I usually use an Oregon 511A type grinder at home, and touch up in the field with a file and basic guide. The grinder is especially important for refurbishing chains others have sharpened or abused, like some of the disaster volunteer groups I work with.

The auto filer is just something that was introduced recently - perhaps of special interest to folks who think that chains should only be filed, and never ground? For the guy who loves his Granberg jig, but has lots of loops to sharpen? I would love the opportunity to try one, just out of interest.

Sharp is sharp . . .
Yes, no matter how you get there. In my opinion, it starts with knowing what a sharp cutter looks like. If you don't know that, just hitting it with a file, grinder, jig, etc. does not get you there.
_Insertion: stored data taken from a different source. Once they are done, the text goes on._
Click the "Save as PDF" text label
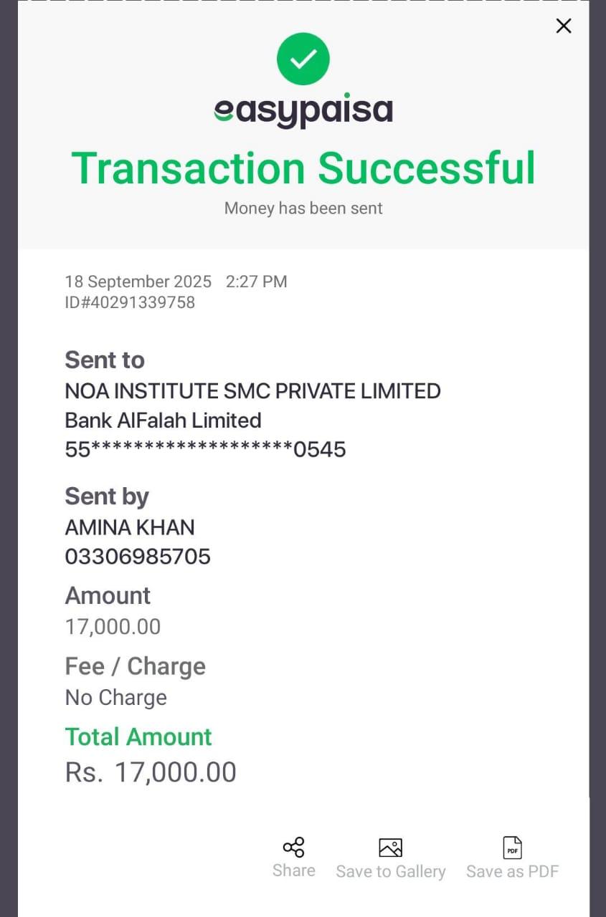Screen dimensions: 606x917 click(x=512, y=871)
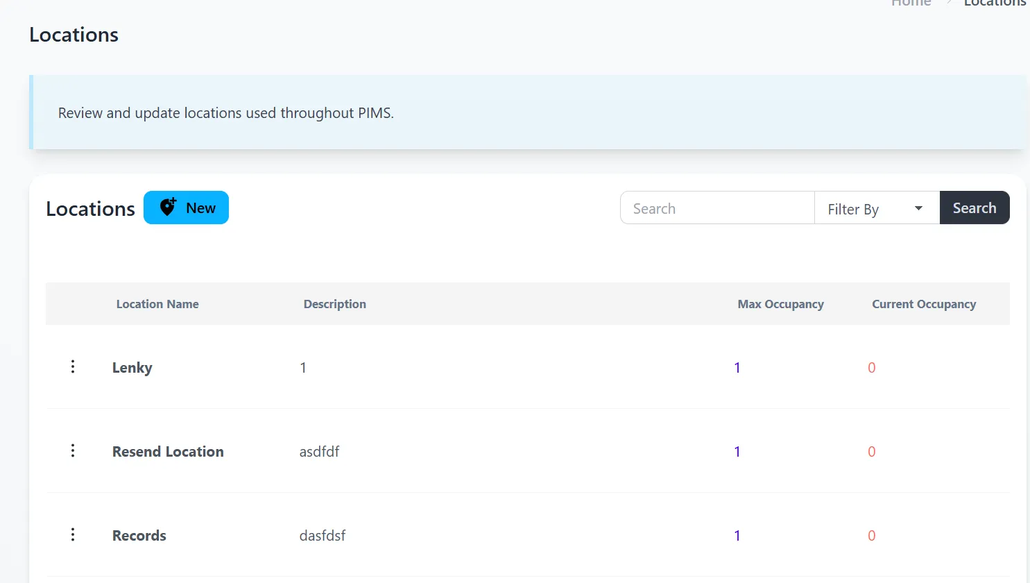The image size is (1030, 583).
Task: Sort by Location Name column header
Action: [157, 304]
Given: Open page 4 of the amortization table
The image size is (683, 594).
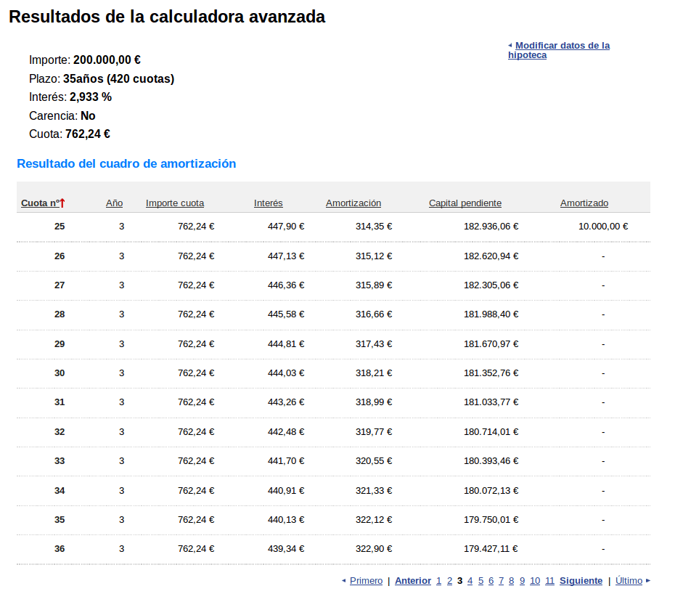Looking at the screenshot, I should (x=470, y=581).
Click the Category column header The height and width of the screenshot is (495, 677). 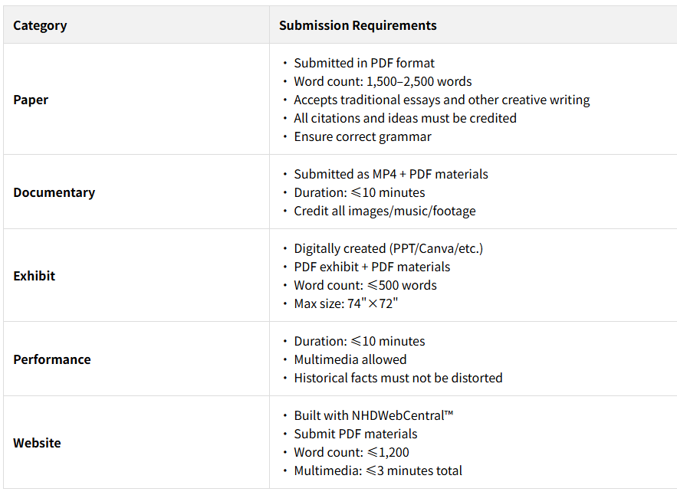[x=40, y=25]
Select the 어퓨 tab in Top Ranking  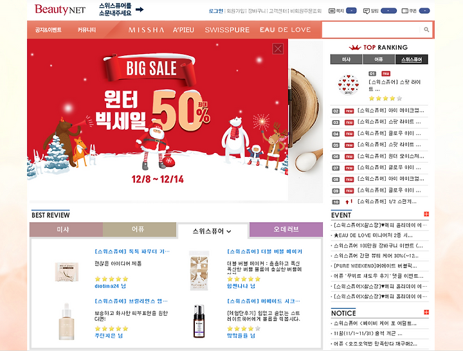[x=379, y=59]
Length of the cutters to be uniform is also a myth. As long as the preceding raker is set correctly the cutter will cut independent of the length of the cutter before or following it.
Disagree there. Chain will still cut, but with different length cutters comes different height cutters and different set (kerf width) of cutters. Cut will not be as smooth as if all cutters are the same.

Screen shot 2014-05-30 at 10.11.10 PM.png Screen shot 2014-05-30 at 10.26.09 PM.png

The problem with the grinders is in making the gullet. Lay a straight edge across the side of the chain and you will see that the raker is inboard of the gullet edge. The gullet cuts and the grinders don't make for proper gullet shapes nor are they particularly sharp.
You can shape the gullet any way that you want. That is why I can touch up a chain that I ground at home with a file in the field: I grind as I file and file as I grind.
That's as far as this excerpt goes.